The "I don't want to talk about AI" thread, and the new topic is: words we dislike

I just got feedback (VERY constructive, I was really appreciative of the comment) that I need to add more punctuation to my poetry. Can I please have your commas? I'll give them a nice home and they won't have to die.

More punctuation in poetry? Do those same people look at the Mona Lisa and complain she should show some teeth when she smiles and that Picasso should have used more red during his blue period?
 
Pale, pasty, fair-skinned, (completely skinned, yikes), whiteish, vanilla, white chocolate beauty, snowy white, ivory, milky-white, a chalky-skinned ugly duckling, albescent, pallid, ashen, sallow (the ainti-swarthy), faint, bloodless, a ghastly, deathlike Aryan, light-skinned cornrow wearing wanna be, opalescent, and lastly alabaster.
Fair enough.
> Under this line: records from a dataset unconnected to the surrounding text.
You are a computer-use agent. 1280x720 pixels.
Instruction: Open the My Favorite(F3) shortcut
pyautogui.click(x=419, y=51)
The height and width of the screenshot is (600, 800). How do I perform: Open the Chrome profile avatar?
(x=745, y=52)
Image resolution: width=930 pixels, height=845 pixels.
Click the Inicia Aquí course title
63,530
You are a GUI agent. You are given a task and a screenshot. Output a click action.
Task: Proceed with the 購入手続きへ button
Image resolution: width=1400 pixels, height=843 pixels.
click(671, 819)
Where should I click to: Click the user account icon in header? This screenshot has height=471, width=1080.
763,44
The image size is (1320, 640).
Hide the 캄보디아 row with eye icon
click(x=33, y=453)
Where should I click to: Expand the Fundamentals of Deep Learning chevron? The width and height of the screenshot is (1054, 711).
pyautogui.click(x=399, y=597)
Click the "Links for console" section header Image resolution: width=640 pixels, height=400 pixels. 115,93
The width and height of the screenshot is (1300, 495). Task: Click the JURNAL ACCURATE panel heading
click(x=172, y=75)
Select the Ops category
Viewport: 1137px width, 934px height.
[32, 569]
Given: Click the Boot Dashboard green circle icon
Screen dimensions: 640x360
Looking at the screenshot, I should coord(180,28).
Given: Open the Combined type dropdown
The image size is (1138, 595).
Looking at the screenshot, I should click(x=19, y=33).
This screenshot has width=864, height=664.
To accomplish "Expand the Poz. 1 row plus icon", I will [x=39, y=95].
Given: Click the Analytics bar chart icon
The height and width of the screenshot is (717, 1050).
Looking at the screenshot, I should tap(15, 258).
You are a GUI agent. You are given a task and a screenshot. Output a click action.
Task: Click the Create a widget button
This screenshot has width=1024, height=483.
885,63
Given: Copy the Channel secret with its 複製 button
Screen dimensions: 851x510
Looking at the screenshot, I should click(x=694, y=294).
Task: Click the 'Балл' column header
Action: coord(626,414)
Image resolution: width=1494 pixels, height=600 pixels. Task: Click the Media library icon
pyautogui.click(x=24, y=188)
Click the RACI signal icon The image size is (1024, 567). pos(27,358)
Although I'll stipulate that each author is allowed one use, in all their collected works, of "alabaster" to describe a character's skin.
 
Pale, pasty, fair-skinned, (completely skinned, yikes), whiteish, vanilla, white chocolate beauty, snowy white, ivory, milky-white, a chalky-skinned ugly duckling, albescent, pallid, ashen, sallow (the ainti-swarthy), faint, bloodless, a ghastly, deathlike Aryan, light-skinned cornrow wearing wanna be, opalescent, and lastly alabaster.

Slow down, slow down, I'm making notes for my next story!

"White chocolate beauty" - that's a keeper, right there!
 
Pale, pasty, fair-skinned, (completely skinned, yikes), whiteish, vanilla, white chocolate beauty, snowy white, ivory, milky-white, a chalky-skinned ugly duckling, albescent, pallid, ashen, sallow (the ainti-swarthy), faint, bloodless, a ghastly, deathlike Aryan, light-skinned cornrow wearing wanna be, opalescent, and lastly alabaster.
"Her skin was the colour of the underside of a fish that had washed up on the beach a week ago."

The true master of similes was Terry Pratchett. At one point he describes Ankh-Morpork as "as full of life as a dead dog on a hot summer's day".
 
Well, that image stinks up the conversating.
"Her skin was the colour of the underside of a fish that had washed up on the beach a week ago."

The true master of similes was Terry Pratchett. At one point he describes Ankh-Morpork as "as full of life as a dead dog on a hot summer's day".
 
The word "utilize" should not exist. There is nowhere the overly grandiose "utilize" is better than plain "use."